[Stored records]
####################

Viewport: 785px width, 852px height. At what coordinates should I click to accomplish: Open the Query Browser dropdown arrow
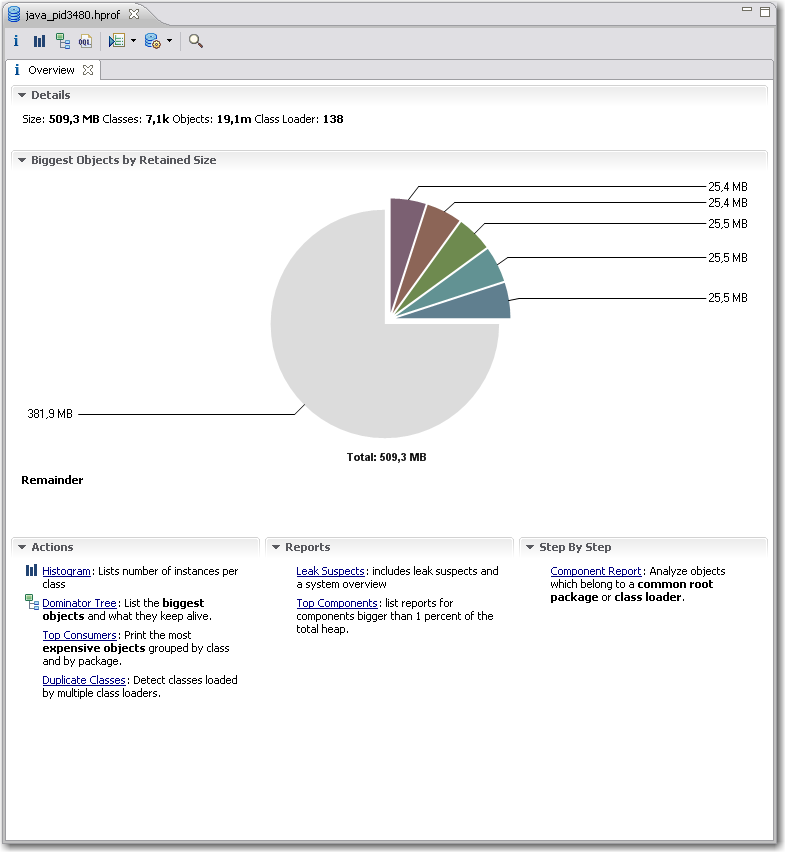(x=169, y=41)
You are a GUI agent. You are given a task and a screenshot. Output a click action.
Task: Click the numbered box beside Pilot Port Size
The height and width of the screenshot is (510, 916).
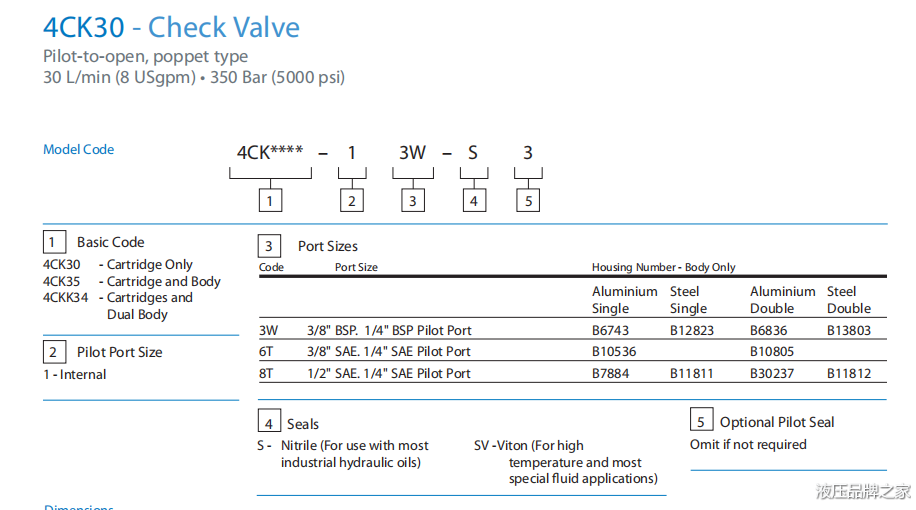coord(55,352)
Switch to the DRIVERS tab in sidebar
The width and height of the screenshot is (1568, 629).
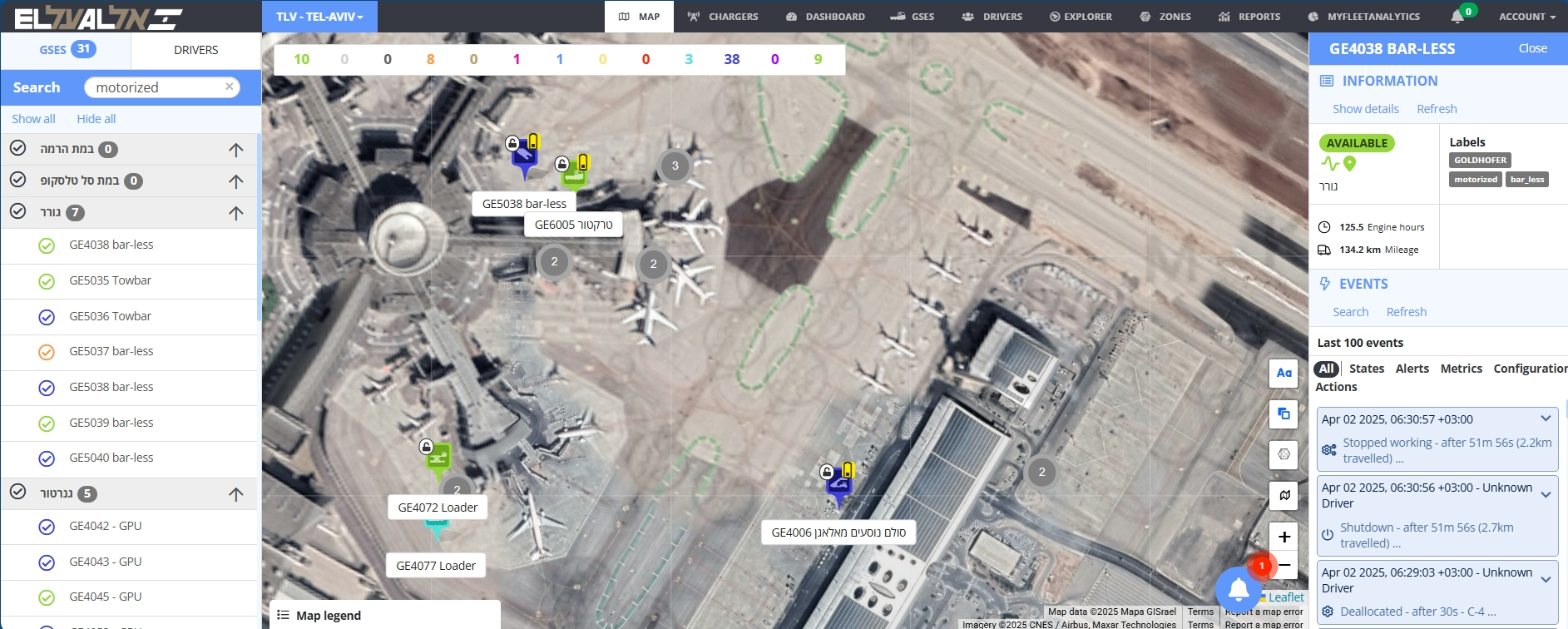(195, 50)
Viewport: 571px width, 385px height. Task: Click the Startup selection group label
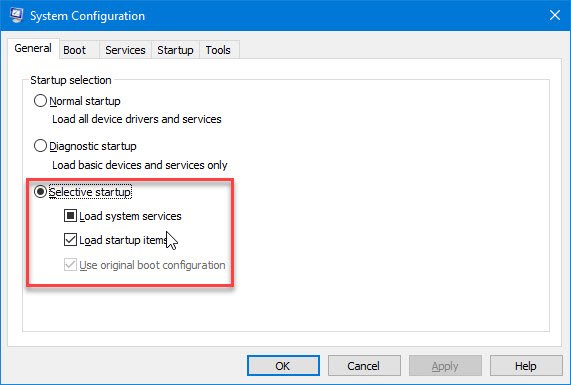click(71, 80)
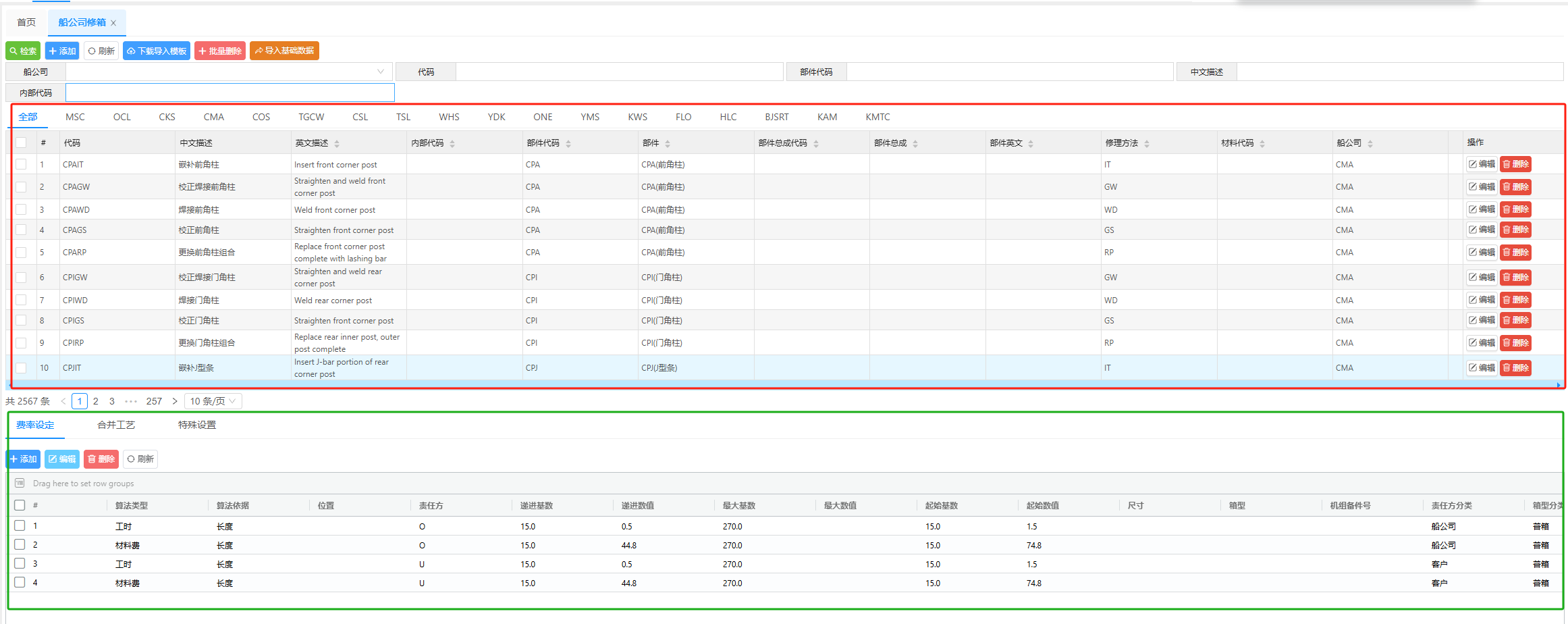The height and width of the screenshot is (624, 1568).
Task: Open the 合并工艺 tab
Action: [x=116, y=425]
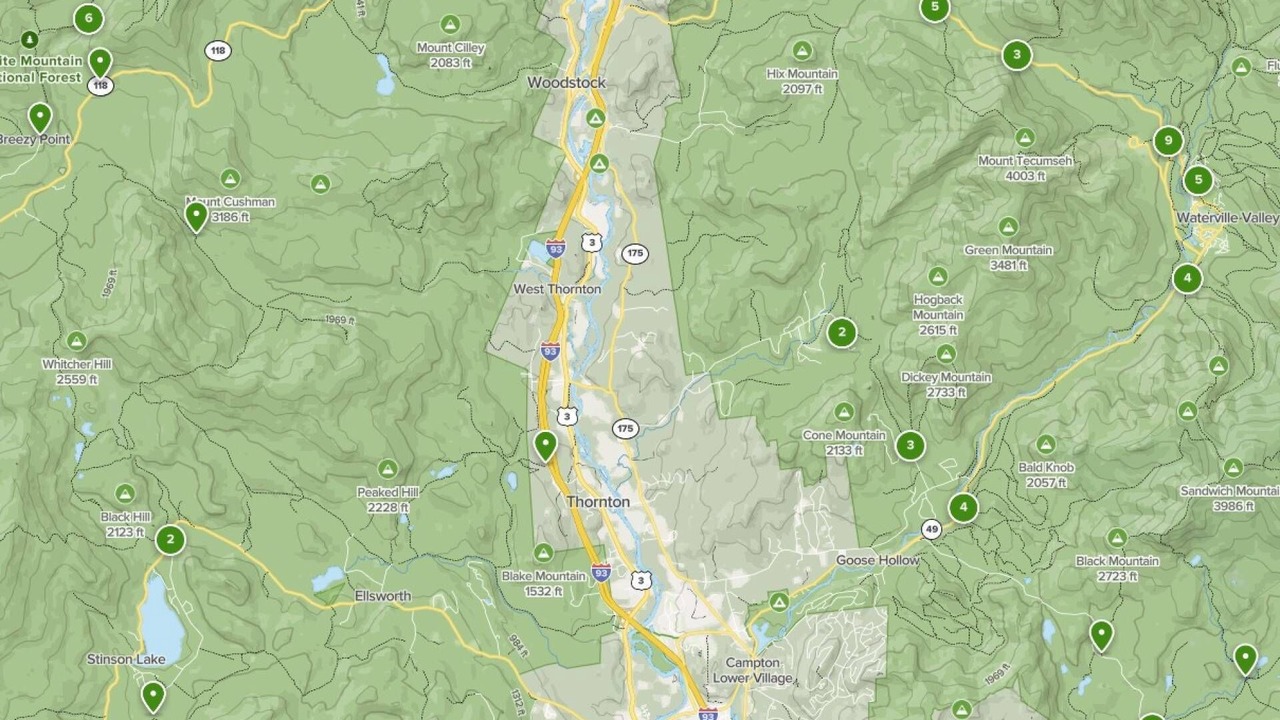Open the trail pin below Black Mountain

tap(1101, 636)

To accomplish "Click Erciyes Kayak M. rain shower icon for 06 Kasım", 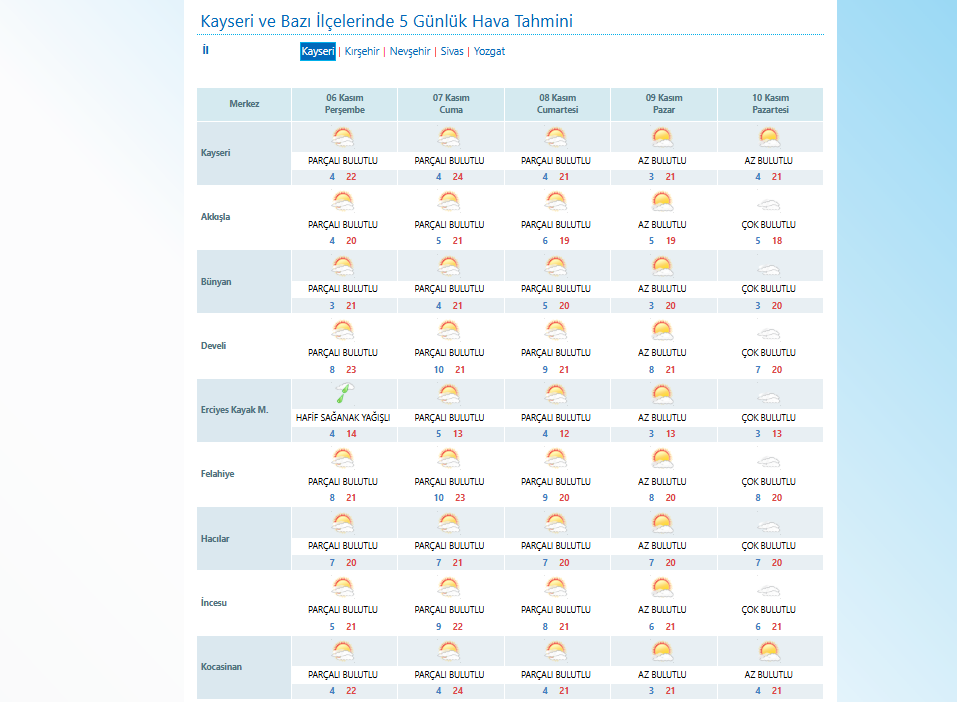I will [344, 394].
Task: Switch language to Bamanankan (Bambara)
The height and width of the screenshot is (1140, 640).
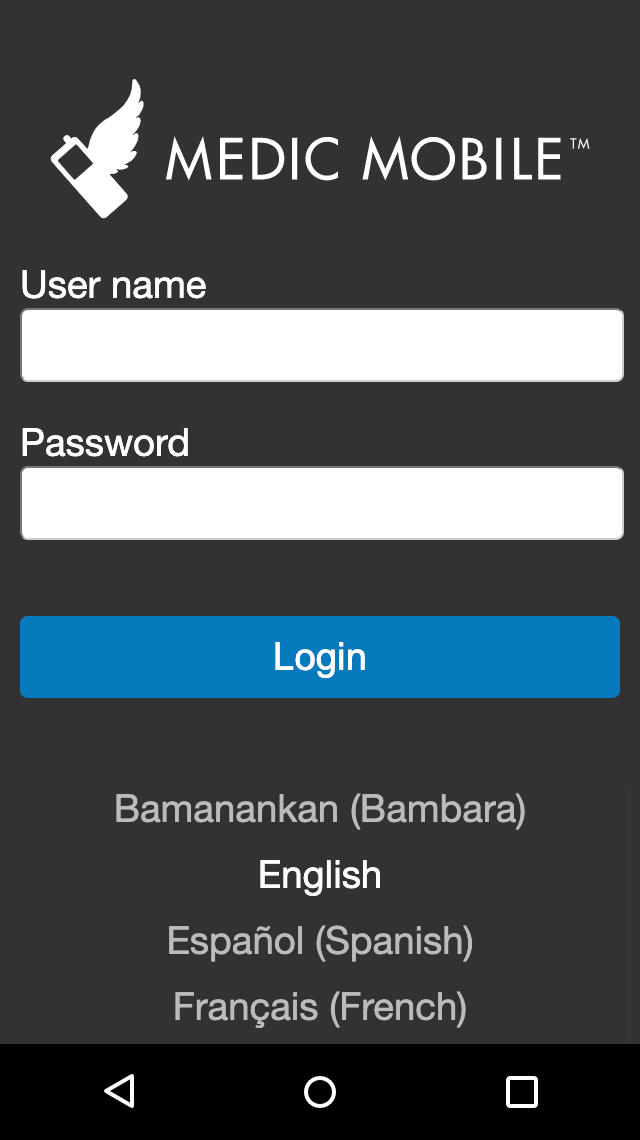Action: 320,808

####################

▶ [About this exercise]
Please transcribe exactly the lines from the one containing "Task: Switch language to Bamanankan (Bambara)" through the final line of the data, including both, and nothing else. Pictures are to be left out.

▶ [Finished exercise]
Task: Switch language to Bamanankan (Bambara)
The height and width of the screenshot is (1140, 640).
Action: 320,808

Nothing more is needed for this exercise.